50-for-50 interview: Judy MacDonald Johnston, serial entrepreneurPosted: August 14, 2011
Judy MacDonald Johnston is the kind of businesswoman I’d have dreamed of being back when I was a little girl playing “office” had I known that business could ever look like this. She’s leveraged every single advantage she’s been given into creating a hundred times that for others, never holding tight to wisdom or resources, but investing them where they’ll do the most good next. That her work has helped teach so many children is no surprise—Judy herself embraces learning and adventure every single day. Her perspective seems to be that there is always another hill to climb, another problem to solve, another practice to master. And if any part of this makes her sound like she might be overly earnest, let me assure you of this: no one is better at having fun than Judy Johnston. Seriously. Lady knows how to throw an awesome party.
Note from Judy: “I would like to preface these answers with the details of my professional writing. I write every single word of the text for 24 issues each year of The Tessy & Tab Reading Club. That sounds like a lot. It is not. T&T is designed for preschoolers who are just learning how to read. The illustrations are the main event, and every issue has just ten sentences. Since we have published hundreds of issues, I estimate the sum total of my published writing might add up to one short story at this point.”
When did you decide to become a writer?
I have always enjoyed reading and writing, but writing was not my profession until my business partner, illustrator Rosie Augustine, and I decided to launch The Tessy & Tab Reading Club in 2002. Our vision was to produce an early reading skills program that kids could do on their own as a form of self entertainment. Initially, the text was an afterthought to Rosie’s spot-on illustrations, and it was my job to toss them in. Before long, we found that by age 3, kids are curious about words, and are interested in “breaking the code”. By working with the early reading resources team at the Multnomah County Public Library, I learned about the six skills of early literacy. I started to experiment with creating sentences and activities that would give kids the chance to try each skill in every issue, in a manner in which they had the thrill of figuring out how words work. After years of refinement and study, I am pretty sure we have nailed it. Many of our subscriber parents say that their preschoolers taught themselves to read with T&T. Our company’s anthem: Love words early.
Who was your favorite teacher?
Professor Christopher Armitage at UNC-Chapel Hill, whose course “Canadian Literature” I took in 1982. His selection of writers, and his mentorship in critical thinking about writing was an experience of pure awakening for me.
What do you love to write about?
It might be hard to imagine, but writing about genuine preschool life experiences is very rewarding.

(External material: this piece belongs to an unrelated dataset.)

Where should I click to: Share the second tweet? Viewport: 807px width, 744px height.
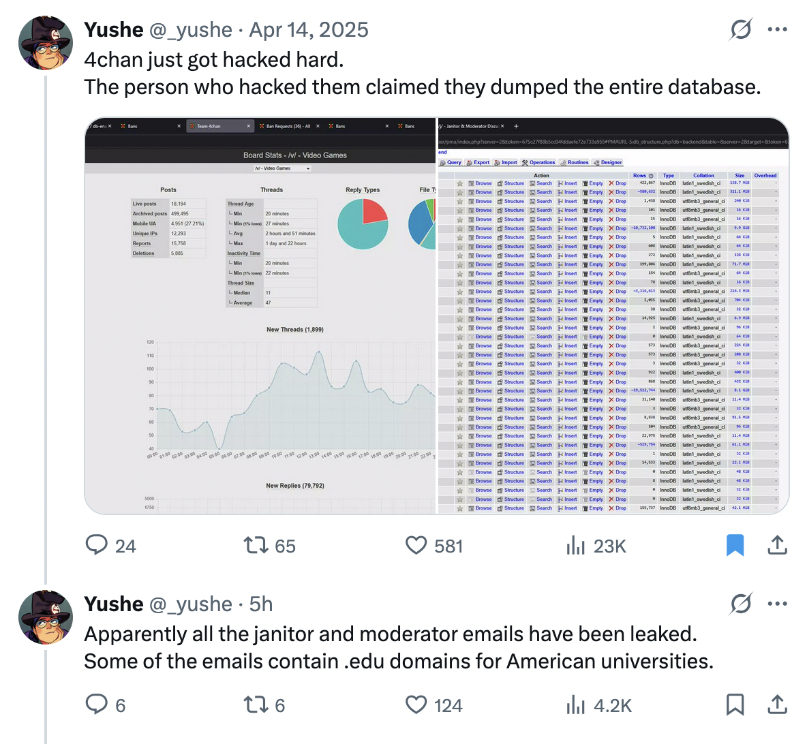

It allows me to transport myself back to a self that is fascinated with every new thing. Rosie and I are lucky to have “understanding the preschool sense of humor” as part of our job description. Aside from T&T, I love to write about challenging things that are happening in my life. Sometimes they are shared (the chronicles of a 4-day hospital stay with my 93-year-old neighbor who has a devoted following), and sometimes my writing is just for me (matters of the heart that are meant to be kept inside).
What has writing taught you?
By using words, you can create something from nothing. By using words, you can bring a experience to life for someone who cannot be there. Words have the potential to be the greatest gift you can give to someone.
How has writing made you stronger?
Writing makes me stronger by helping me to be heard and understood. Language and narrative have innate power. Writing is the tool that lets one tap into the power. Whether I am trying to capture the mind of a preschooler or influence a person with an important role to play in my life, writing is my instrument of choice.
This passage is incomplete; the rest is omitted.